Preretinal tissue corresponding to ROP stage 3 in a 32-week-old PMA infant. (Left) SDOCT B-scan of the periphery of zone I. The ridge and likely neovascularization appear as an elevated preretinal mass separated from the retina in some segments. These preretinal tissue cast shadows (short white arrows) because of its vascular component similar to the shadowing from retinal vessels (longer white arrow). (Right) Corresponding retinal image showing the location of the B-scan from left panel (white line).

Fig. 18

SDOCT value in determination of foveal involvement in cases of retinal detachment. SDOCT imaging session performed in an infant diagnosed with retinal detachment caused by ROP. A 6 × 6 volumetric SDOCT scan of 80 B-scans was captured. Subretinal fluid was detected (A) and confirmed the retinal detachment. The fovea had no subretinal fluid present (B). Subretinal fluid was traced over the retinal image for estimation of retinal detachment size and localization.

Fig. 19

Application of portable SDOCT in different clinical scenarios.
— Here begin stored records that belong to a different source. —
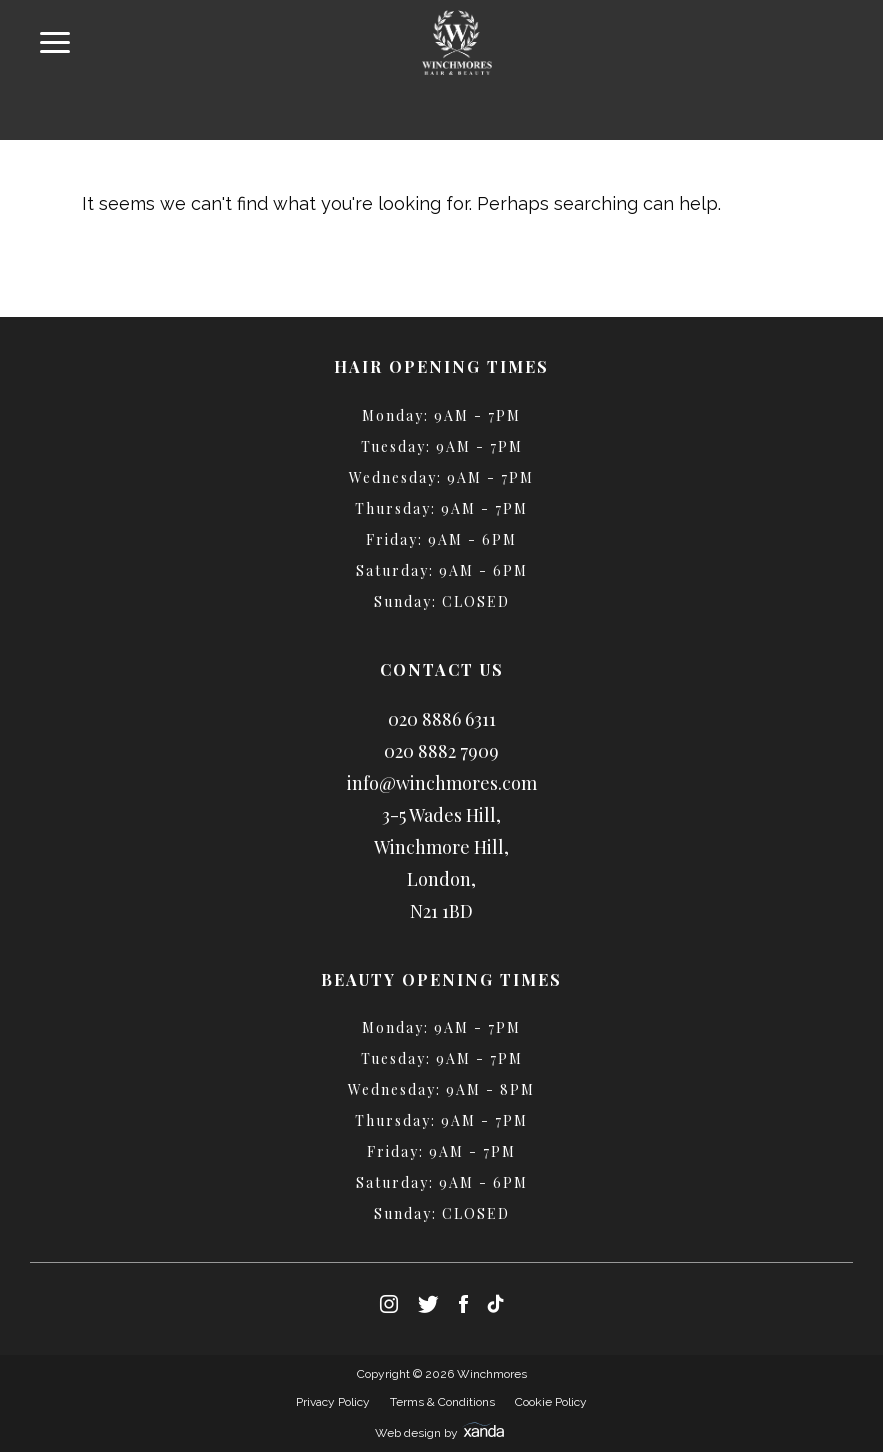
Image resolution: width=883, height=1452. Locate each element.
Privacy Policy (333, 1402)
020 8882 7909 (441, 751)
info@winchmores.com (442, 783)
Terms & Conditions (442, 1402)
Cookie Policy (551, 1402)
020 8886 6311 (442, 719)
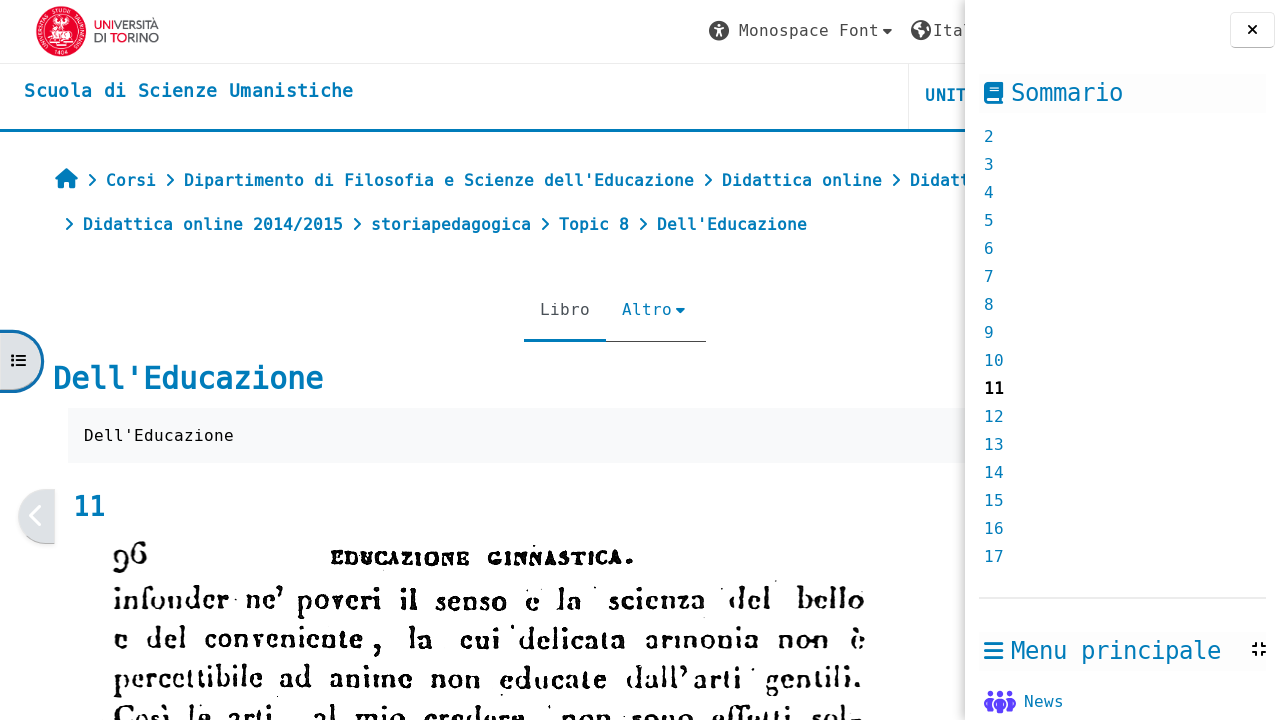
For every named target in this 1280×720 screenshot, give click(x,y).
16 (994, 528)
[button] (577, 31)
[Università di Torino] (77, 30)
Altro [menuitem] (525, 353)
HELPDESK (842, 95)
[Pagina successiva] (958, 561)
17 (994, 556)
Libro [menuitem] (443, 353)
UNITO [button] (726, 95)
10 (994, 360)
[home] (168, 92)
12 (994, 416)
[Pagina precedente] (26, 561)
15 (994, 500)
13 (994, 444)
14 (994, 472)
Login (909, 30)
In addition to the application of SDOCT in the NICU for infants undergoing ROP screening, portable SDOCT technology has been used, and published data have contributed to understanding of diverse retinal disease in infants and children undergoing examination under anesthesia (A), in the ophthalmologic pediatric clinic (B), and intraoperatively (C).

Fig. 20

Retinal layer segmentation on pediatric scans. Retinal layer boundaries segmented by DOCTRAP software. Nine retinal boundaries are detected and from these, retinal layer thicknesses can be calculated automatically.

Fig. 21

Three-dimensional reconstruction from SDOCT scans captured in infants. Retinal vessels segmented (left) show tortuosity and help in distinguishing arterioles from venules. Subretinal fluid, retinal elevation, and retinal contour visualized in 3 dimensions using manual segmentation of subretinal fluid.